Co-workers meaning those working in the locality of Birkbeck, working across different sectors including both informal and undocumented. The term co-workers we wish to carry no hierarchy between different roles or positions in work but rather address all as our co-workers, collective yet understanding each working under specific and particular structures of employment.
Manual Labours is a term we wish to explore in order to recapture a new sense of manual labour other to that linked to the crippling work of the assembly line. Rather this historical alignment allows us to track a narrative of manual labour from the factory line to its position within current modes of work in so-called late/financial capitalism. The plural labours refers to the many different forms of work we are thinking around, with a particular focus on those forms that we insist aren’t soley at the service of a purpose outside of our own wish, that critical, political, and fulfilling work which we wish to acknowledge and position. Importantly manual labour also references the hugely physical and manual workforce the Western so called immaterial labourers rely on. In our efforts to understand the complexities of work we aim to ensure a constant connection with the struggles of the global workforce in its many different manifestations.

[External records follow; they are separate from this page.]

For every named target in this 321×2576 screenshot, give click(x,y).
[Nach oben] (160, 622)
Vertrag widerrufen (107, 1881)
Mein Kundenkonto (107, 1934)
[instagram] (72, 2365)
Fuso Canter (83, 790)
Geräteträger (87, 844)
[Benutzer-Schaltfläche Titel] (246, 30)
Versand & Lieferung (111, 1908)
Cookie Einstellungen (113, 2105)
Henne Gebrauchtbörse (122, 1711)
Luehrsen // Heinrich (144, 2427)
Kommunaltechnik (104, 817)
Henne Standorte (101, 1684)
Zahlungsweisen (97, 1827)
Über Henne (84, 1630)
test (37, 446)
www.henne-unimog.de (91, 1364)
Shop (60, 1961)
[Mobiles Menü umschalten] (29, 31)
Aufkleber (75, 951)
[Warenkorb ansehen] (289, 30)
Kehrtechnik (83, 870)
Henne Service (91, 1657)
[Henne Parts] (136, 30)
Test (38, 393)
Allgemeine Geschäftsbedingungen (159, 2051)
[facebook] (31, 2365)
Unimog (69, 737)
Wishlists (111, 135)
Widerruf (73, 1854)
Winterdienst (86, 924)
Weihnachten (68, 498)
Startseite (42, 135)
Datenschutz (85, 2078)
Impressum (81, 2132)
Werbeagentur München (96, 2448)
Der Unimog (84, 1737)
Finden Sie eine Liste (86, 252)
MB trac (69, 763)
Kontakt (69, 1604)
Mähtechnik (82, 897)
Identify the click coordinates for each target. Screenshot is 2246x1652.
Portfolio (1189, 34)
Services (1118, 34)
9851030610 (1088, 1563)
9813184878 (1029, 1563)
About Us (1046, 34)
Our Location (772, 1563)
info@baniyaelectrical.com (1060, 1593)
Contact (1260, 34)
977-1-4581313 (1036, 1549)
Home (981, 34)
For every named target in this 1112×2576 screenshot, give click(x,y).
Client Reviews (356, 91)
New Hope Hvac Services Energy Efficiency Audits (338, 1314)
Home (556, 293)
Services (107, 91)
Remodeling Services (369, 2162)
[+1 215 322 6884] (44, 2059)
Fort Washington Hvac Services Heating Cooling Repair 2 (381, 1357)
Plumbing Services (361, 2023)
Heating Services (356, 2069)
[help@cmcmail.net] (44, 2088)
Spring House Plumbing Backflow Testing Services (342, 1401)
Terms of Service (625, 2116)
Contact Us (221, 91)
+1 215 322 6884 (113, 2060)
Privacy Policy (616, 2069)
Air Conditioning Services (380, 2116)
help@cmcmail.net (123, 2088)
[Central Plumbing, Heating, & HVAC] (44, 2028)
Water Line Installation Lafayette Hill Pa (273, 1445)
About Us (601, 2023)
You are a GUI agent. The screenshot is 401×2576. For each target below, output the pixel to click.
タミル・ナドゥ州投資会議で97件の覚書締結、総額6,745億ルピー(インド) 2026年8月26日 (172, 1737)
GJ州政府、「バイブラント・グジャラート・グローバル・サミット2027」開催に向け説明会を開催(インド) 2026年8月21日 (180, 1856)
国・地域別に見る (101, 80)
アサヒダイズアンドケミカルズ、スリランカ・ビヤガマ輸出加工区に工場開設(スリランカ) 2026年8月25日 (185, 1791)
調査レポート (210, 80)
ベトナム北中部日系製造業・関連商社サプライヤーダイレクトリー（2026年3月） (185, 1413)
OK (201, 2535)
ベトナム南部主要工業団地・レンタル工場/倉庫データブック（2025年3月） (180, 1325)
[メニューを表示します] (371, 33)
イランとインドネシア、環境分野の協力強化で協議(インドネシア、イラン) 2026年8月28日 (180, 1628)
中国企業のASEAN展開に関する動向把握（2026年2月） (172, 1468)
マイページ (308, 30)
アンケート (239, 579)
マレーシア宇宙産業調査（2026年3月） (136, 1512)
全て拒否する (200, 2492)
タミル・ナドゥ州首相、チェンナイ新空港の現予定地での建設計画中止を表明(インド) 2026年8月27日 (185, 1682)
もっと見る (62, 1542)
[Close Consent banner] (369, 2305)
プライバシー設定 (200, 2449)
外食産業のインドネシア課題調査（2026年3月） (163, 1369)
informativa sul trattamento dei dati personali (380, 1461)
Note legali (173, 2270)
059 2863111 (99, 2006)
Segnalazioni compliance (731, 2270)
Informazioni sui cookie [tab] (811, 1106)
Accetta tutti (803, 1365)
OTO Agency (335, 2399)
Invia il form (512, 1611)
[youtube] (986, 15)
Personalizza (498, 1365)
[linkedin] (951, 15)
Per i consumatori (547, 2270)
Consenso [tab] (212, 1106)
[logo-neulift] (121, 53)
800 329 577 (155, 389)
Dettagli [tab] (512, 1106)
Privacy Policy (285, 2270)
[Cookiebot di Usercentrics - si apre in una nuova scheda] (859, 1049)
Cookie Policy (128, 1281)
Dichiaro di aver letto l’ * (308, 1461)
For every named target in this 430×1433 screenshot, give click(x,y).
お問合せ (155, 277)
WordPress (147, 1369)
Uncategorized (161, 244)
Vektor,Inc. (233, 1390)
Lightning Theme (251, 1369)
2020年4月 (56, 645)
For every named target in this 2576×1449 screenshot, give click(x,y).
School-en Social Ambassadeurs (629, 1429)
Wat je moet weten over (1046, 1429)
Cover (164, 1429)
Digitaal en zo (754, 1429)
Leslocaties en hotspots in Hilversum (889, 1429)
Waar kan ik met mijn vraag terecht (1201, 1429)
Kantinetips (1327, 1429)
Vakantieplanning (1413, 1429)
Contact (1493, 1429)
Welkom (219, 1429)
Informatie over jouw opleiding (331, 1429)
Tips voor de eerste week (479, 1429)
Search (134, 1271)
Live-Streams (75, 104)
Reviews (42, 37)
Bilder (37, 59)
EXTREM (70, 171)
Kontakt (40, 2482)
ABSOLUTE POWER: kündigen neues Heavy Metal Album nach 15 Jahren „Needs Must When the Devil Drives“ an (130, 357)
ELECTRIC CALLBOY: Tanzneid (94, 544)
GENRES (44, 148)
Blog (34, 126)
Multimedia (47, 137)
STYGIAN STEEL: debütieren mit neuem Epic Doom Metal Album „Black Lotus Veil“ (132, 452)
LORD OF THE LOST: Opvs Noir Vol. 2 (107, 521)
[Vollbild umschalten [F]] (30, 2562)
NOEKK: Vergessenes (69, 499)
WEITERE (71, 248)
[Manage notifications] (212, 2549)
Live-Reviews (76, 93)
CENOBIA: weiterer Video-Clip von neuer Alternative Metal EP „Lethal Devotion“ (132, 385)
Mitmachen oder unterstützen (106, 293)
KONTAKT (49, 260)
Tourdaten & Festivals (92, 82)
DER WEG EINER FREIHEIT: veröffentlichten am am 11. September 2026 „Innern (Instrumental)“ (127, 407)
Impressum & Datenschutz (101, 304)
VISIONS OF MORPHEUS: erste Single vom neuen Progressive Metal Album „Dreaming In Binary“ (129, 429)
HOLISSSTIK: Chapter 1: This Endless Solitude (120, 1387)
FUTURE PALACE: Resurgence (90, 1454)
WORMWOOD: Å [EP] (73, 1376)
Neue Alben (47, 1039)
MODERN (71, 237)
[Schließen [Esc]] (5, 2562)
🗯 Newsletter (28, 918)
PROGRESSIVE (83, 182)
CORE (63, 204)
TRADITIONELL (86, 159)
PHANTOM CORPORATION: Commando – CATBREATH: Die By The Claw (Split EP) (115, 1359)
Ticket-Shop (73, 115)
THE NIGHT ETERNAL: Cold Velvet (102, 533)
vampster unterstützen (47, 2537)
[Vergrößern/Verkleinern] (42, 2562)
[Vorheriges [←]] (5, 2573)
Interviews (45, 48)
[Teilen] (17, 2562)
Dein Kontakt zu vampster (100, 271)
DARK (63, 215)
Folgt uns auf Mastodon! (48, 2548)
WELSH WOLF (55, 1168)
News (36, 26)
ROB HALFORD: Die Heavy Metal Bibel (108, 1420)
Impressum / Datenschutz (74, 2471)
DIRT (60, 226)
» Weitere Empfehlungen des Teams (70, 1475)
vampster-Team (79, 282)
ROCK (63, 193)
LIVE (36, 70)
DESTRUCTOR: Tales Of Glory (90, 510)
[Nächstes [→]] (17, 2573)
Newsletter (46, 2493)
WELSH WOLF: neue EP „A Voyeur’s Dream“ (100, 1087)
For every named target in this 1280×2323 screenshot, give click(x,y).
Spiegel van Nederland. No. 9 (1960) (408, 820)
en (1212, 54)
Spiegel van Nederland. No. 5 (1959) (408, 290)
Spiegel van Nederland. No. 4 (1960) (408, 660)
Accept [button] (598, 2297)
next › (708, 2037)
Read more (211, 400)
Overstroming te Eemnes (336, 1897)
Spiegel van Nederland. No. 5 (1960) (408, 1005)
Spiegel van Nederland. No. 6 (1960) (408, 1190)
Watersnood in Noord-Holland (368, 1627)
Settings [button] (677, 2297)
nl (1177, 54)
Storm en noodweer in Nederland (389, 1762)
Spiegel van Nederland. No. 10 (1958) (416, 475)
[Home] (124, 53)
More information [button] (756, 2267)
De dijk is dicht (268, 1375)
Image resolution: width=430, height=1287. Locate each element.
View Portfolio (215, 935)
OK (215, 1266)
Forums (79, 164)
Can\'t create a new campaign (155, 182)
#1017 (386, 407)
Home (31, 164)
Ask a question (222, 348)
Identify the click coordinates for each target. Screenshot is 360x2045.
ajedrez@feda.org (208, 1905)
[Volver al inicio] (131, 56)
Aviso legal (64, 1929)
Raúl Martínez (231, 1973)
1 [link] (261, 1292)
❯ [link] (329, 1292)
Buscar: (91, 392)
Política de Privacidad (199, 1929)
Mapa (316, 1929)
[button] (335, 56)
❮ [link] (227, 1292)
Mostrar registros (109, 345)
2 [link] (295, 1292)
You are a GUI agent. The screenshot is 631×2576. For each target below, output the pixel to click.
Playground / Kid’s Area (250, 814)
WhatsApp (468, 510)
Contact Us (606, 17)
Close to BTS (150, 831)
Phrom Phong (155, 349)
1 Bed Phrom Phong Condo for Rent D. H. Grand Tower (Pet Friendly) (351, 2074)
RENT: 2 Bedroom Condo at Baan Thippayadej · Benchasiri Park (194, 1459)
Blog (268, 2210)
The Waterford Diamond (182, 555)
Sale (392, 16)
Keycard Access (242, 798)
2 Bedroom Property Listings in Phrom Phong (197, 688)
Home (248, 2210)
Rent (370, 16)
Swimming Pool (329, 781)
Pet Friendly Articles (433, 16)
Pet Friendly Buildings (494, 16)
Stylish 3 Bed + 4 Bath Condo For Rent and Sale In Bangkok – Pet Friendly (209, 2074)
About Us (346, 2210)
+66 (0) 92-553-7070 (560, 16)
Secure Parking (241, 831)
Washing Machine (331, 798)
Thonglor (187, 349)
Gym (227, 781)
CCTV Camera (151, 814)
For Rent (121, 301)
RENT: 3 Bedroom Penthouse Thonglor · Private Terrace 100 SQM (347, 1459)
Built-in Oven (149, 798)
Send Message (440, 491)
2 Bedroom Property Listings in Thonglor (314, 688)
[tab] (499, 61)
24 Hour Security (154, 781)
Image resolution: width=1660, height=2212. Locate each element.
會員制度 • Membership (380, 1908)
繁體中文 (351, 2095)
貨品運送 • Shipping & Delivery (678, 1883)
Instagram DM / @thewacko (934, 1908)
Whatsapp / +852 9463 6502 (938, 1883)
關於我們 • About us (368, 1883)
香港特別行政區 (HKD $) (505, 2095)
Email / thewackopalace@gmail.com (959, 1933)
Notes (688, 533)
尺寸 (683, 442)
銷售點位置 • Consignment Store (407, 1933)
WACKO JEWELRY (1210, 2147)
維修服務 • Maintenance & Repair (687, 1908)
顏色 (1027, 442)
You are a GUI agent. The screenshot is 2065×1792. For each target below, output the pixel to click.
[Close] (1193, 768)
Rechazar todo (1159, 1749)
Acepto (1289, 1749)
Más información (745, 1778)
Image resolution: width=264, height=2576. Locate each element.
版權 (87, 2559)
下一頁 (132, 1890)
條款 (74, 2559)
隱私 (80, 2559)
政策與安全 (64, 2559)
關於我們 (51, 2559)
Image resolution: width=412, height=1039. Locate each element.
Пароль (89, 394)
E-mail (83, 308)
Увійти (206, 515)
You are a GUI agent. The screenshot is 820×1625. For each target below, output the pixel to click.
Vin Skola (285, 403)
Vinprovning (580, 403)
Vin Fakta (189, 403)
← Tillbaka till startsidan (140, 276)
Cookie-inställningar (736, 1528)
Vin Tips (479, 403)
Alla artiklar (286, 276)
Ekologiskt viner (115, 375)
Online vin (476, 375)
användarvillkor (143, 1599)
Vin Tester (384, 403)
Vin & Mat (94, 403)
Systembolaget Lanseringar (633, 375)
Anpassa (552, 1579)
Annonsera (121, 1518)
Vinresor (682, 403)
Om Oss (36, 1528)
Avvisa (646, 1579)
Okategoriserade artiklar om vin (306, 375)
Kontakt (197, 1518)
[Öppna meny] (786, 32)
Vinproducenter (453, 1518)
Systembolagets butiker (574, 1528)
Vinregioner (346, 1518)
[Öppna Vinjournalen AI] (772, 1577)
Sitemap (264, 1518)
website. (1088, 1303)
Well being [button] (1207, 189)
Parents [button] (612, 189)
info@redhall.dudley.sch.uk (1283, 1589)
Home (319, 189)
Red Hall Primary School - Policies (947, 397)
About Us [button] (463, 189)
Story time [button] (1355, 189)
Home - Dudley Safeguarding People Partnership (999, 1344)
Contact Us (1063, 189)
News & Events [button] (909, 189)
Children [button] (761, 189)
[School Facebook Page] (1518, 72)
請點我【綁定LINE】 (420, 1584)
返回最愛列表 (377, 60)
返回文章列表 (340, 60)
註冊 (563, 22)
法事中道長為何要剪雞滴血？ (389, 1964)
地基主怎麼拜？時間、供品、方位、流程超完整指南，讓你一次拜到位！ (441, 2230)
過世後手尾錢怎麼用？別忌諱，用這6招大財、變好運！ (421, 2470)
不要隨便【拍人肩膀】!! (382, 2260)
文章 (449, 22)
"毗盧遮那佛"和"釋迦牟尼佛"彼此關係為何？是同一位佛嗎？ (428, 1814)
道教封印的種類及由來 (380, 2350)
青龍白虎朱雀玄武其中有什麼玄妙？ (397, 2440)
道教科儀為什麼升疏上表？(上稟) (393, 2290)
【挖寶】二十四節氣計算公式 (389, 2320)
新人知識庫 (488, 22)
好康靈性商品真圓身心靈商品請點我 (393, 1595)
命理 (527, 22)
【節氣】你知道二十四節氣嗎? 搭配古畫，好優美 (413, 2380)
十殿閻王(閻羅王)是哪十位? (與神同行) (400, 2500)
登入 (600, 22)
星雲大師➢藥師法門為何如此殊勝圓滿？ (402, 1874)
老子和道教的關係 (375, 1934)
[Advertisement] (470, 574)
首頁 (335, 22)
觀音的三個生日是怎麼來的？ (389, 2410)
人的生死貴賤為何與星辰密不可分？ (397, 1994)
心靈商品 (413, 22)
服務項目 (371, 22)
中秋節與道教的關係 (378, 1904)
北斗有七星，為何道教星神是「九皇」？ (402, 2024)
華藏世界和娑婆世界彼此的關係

Physical we understand in its most expanded sense. From the body performing in the workplace to exerting force as one runs to work. We also link emotions to what we mean by physical, to grant emotions with a weight or physicality and render them part of our understanding of work and working processes. Questions around physicality we follow as a possible route to locating a sense of embodied understanding, or awareness of the structures as work and how one must negotiate them. It is traditional to split the mind (cognitive) and the body (manual) both hierarchically but within the individual. This split has complex relationships to alienation but also through exploitative processes of cognitive capitalism we are interested in the body as a site for a form of critical language or intellect that we might look to explore. Meyerhold and his research into biomechanics hoped to develop a physical form of intellect and expression, a new form of political language of the body. We are interested in what the often relegated body stores as a site of experiential knowledge and inherited gesture that cannot be quantified or read by current evaluative methods.
- What is your body doing when you are sat at your desk?
- How do you care for your body in your job role?
- What is your physical proximity to other co-workers?